Sightseers parking on a rural Perthshire road could be responsible for a loss of life, it has been claimed.
Locals living in the Glenlyon area fear that an ambulance could be unable to navigate the single track road in an emergency as it is often partially blocked by vehicles.
The increase in traffic over recent years has raised concerns that a serious accident could occur in the rural glen.
Sue Dolan-Betney, of Glen Lyon and Loch Tay community council, said: “The glen is seriously over-trafficked. It’s extremely popular with car, motorbike and cycle rallies – 150 vehicles in a three hour period isn’t unusual.
“All that is mixed in with local traffic, farm traffic, movement of livestock and people trying to go about their daily business in the glen.
“The passing places are inadequate – there are no lay-bys – and most of them are unofficial, they are just where people have habitually gone off the road, and tourists don’t like using them.
“Parking is also grossly inadequate – people come to walk and come to look at sights like the Praying Hands of Mary, which means they have to head into the hills, and there’s nowhere to park. They park at the side of the road and that narrows an already single track road.
“People living in the glen are really concerned about emergency access. If there was an accident on a large scale, or even just somebody having a heart attack, you’ve got to be able to get emergency vehicles in.

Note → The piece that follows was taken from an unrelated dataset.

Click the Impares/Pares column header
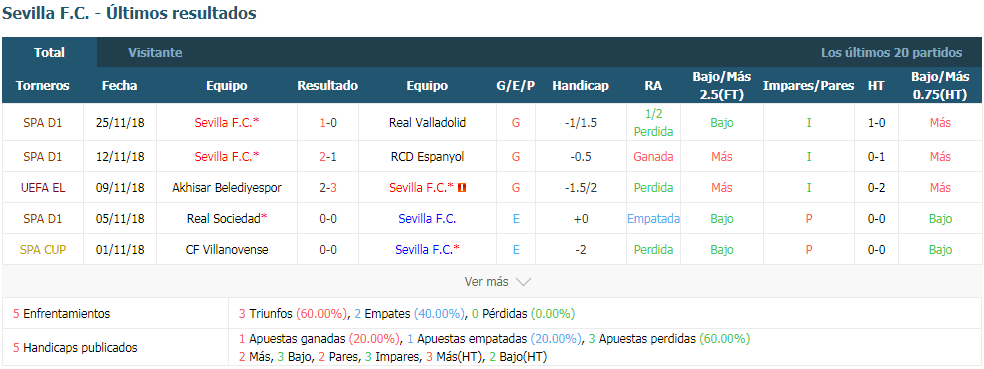984x369 pixels. (x=808, y=86)
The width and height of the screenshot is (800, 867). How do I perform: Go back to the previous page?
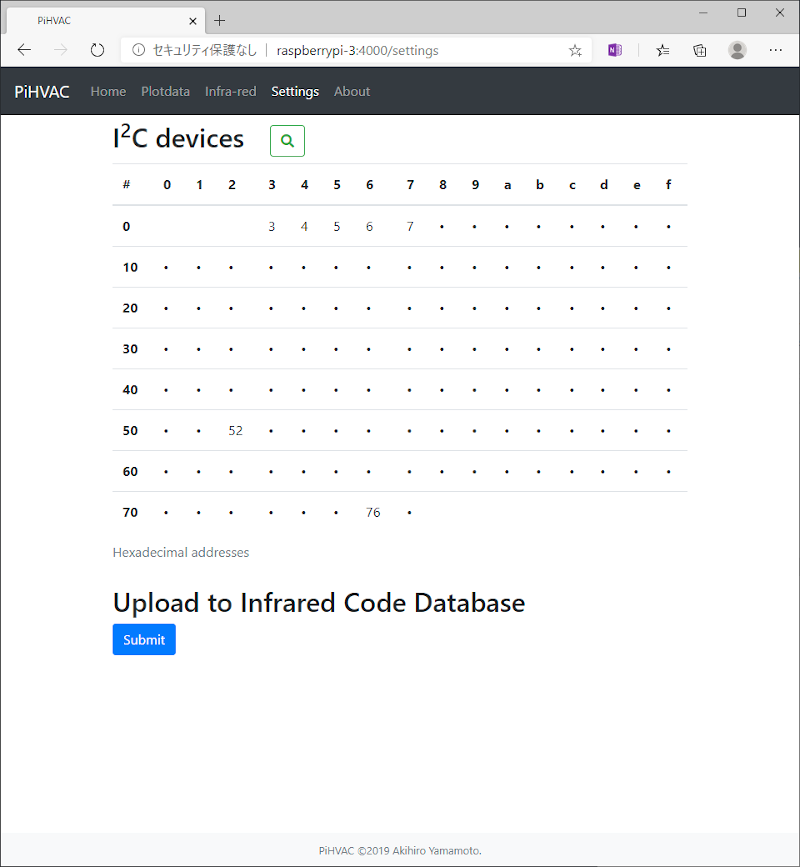click(x=24, y=50)
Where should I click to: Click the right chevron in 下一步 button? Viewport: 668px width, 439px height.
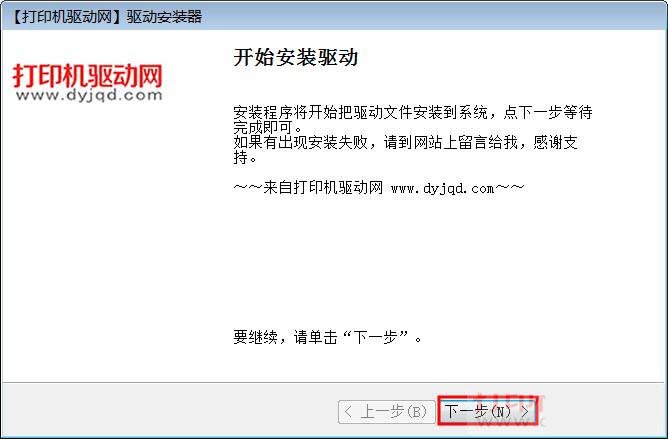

“We have the helicopter but very often they need ambulances on the ground and if they can’t get in because of parked cars it could get there too late.”
A spokeswoman for Perth and Kinross Council said they had agreed with the community council to improve signage on the formal passing places.

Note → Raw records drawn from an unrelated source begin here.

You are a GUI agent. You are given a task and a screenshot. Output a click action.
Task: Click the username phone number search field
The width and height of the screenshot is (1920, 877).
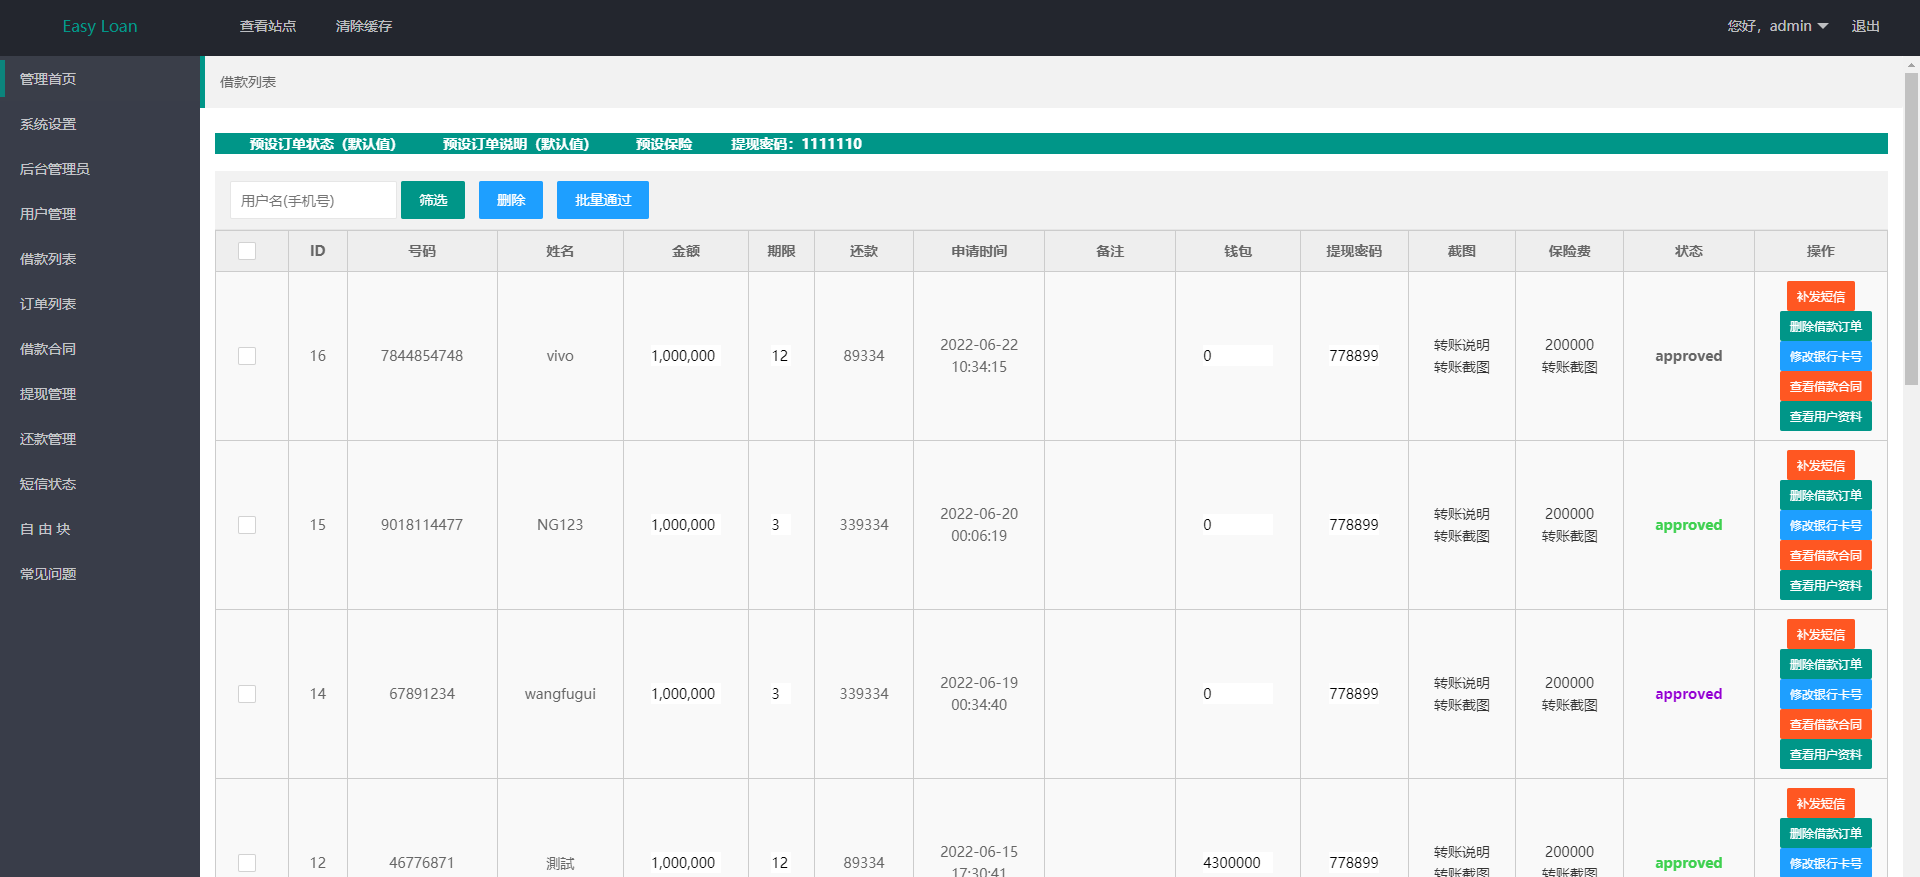312,200
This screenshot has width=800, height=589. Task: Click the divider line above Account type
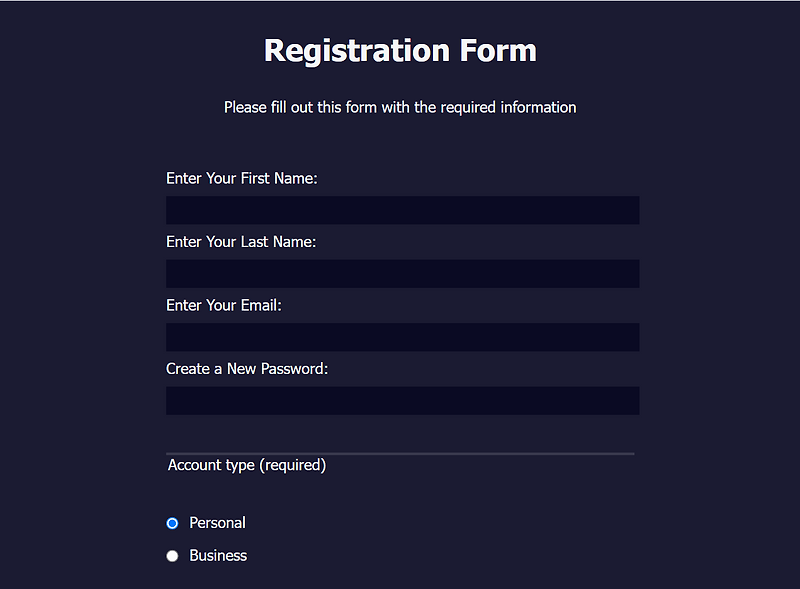[x=400, y=453]
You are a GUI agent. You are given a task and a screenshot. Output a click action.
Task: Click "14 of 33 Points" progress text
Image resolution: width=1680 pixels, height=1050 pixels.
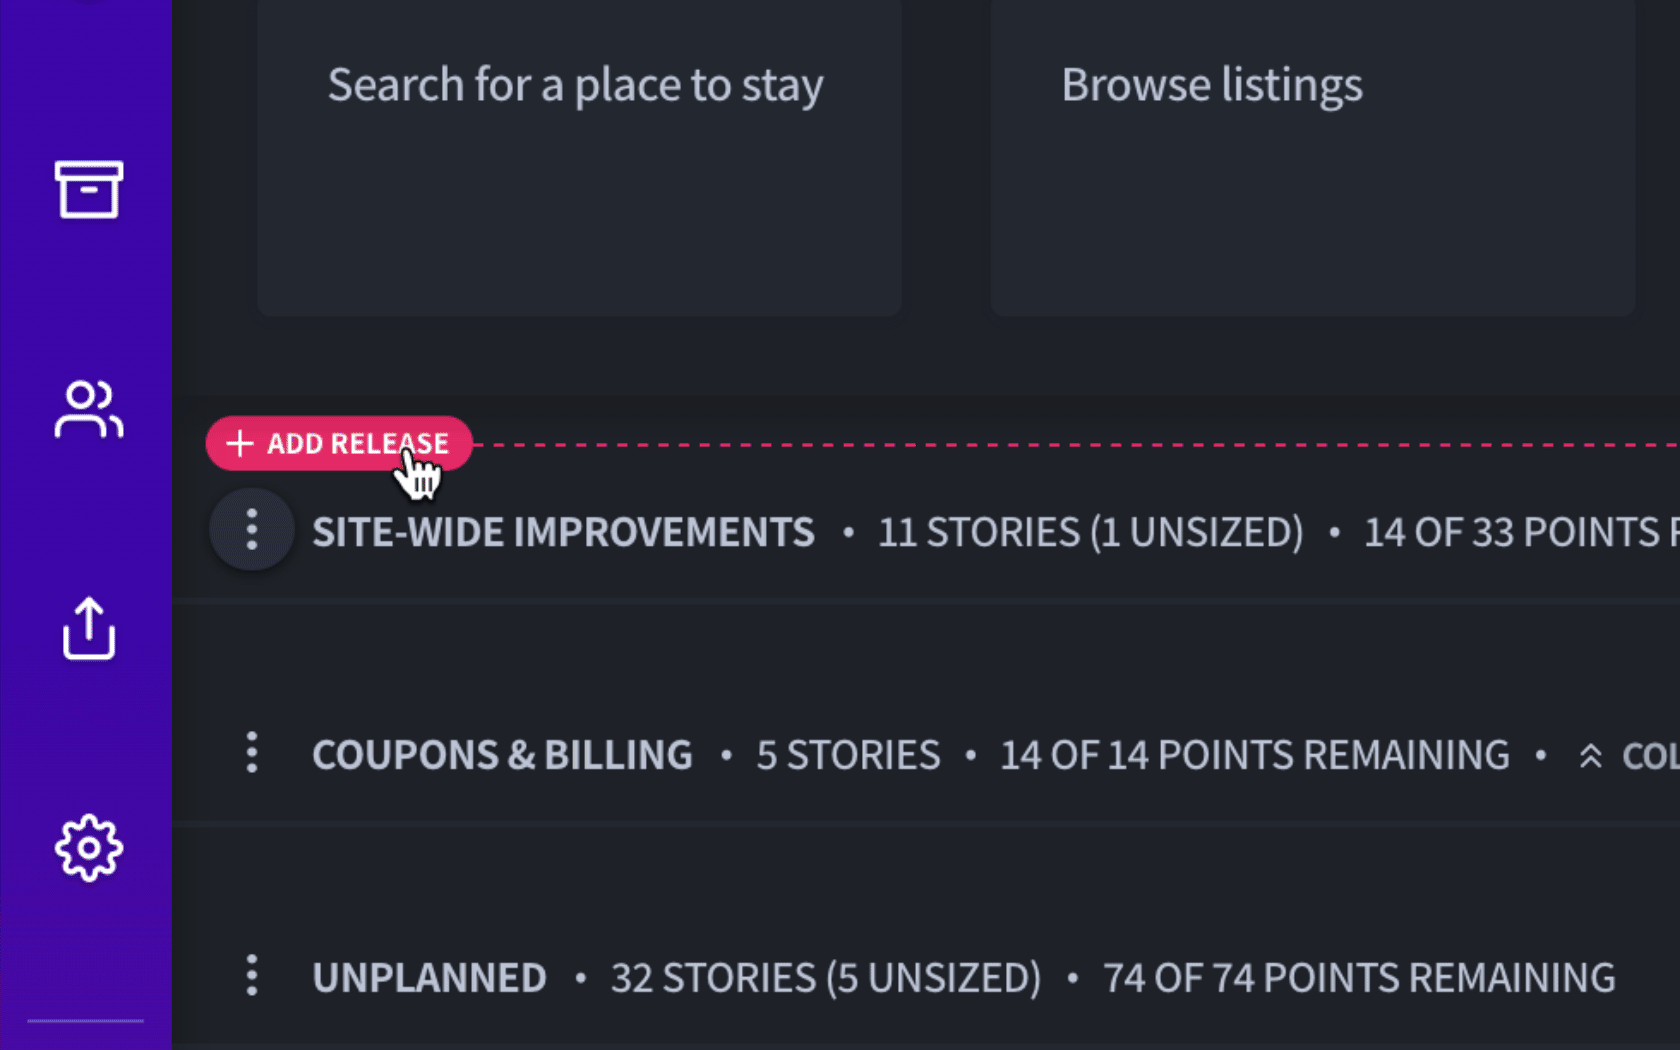click(x=1521, y=532)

She said: “We have no plans to construct laybys on the road, and the provision of double yellow lines would require both enforcement and the support of the police, local community and other relevant parties. Such provision could also deter visitors from using this very rural road.

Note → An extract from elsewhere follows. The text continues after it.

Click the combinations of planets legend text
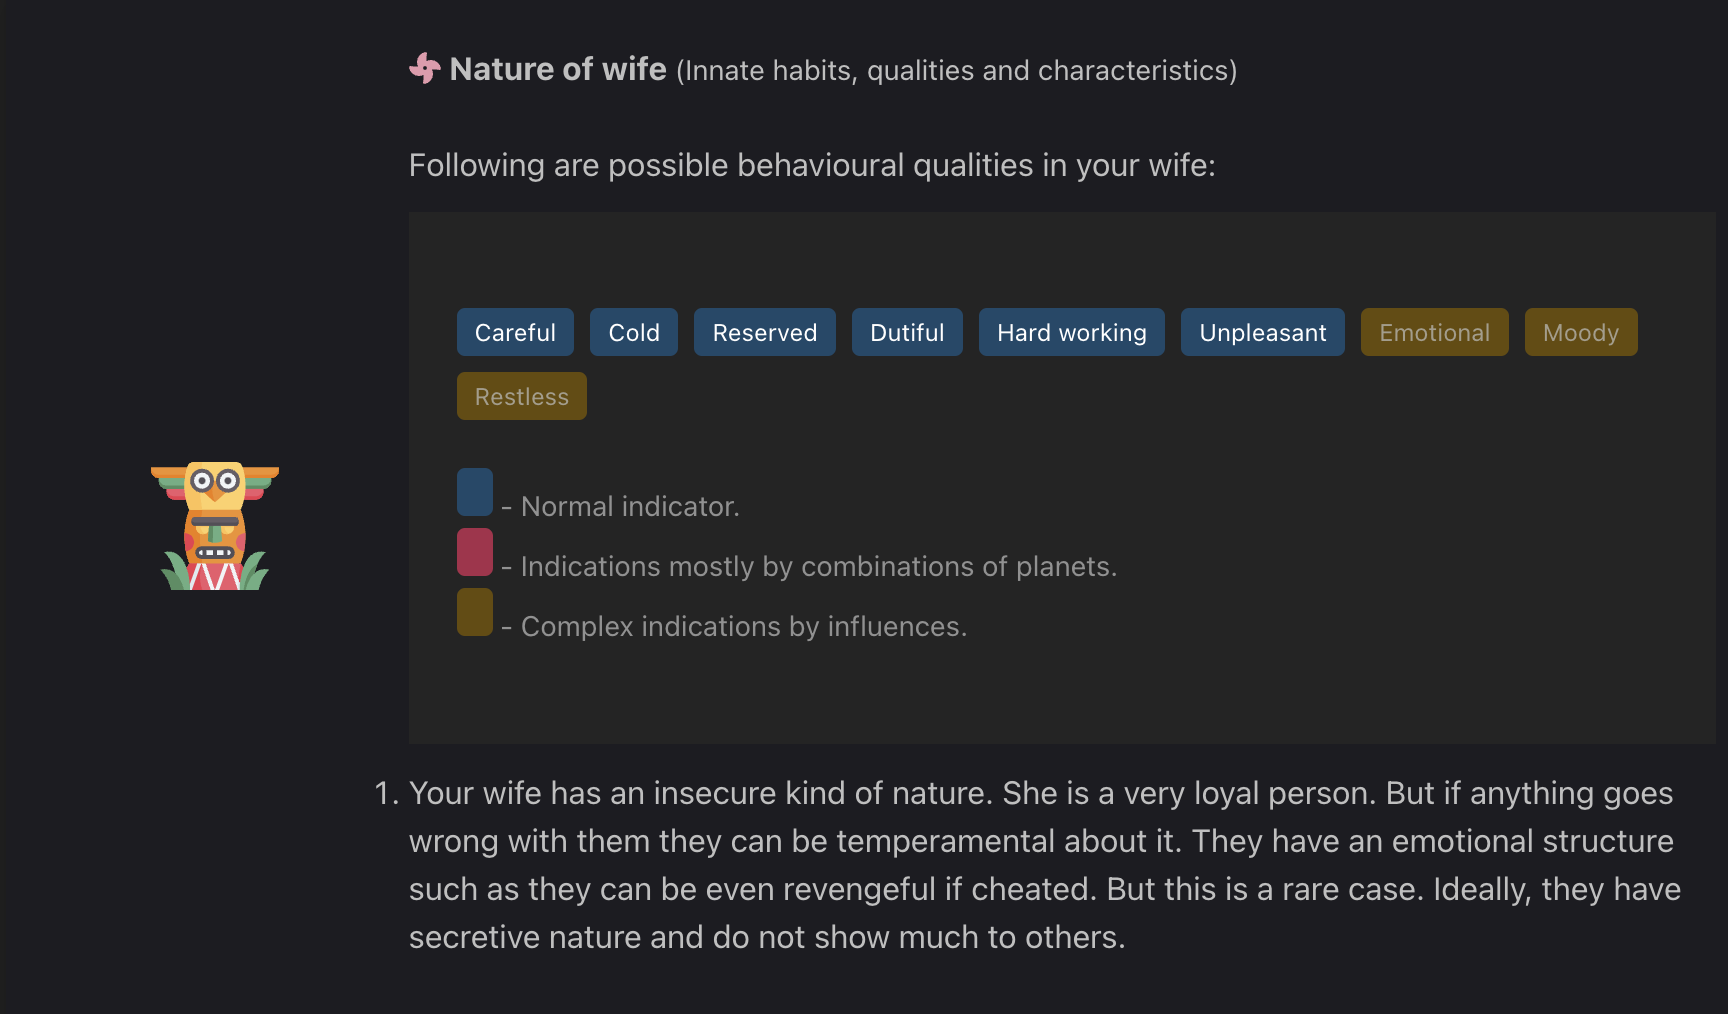Viewport: 1728px width, 1014px height. click(818, 567)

“Roads officers attended the Glenlyon and Loch Tay Community Council meeting on July 22 where the passing places were among the matters discussed.
“At that meeting we agreed to consider both enhancing the signage on the formal passing places and at either end of the glen regarding the single track nature of the road, as well as the potential formalising of other passing places.
“In the meantime, we would ask anyone using the road to park responsibly and not impede other motorists from travelling along it.”
A spokesman for the Scottish Ambulance Service said: “Space on the road can often be limited in rural and remote locations, so we would encourage all motorists to drive safe and be mindful of ambulances responding to emergencies.”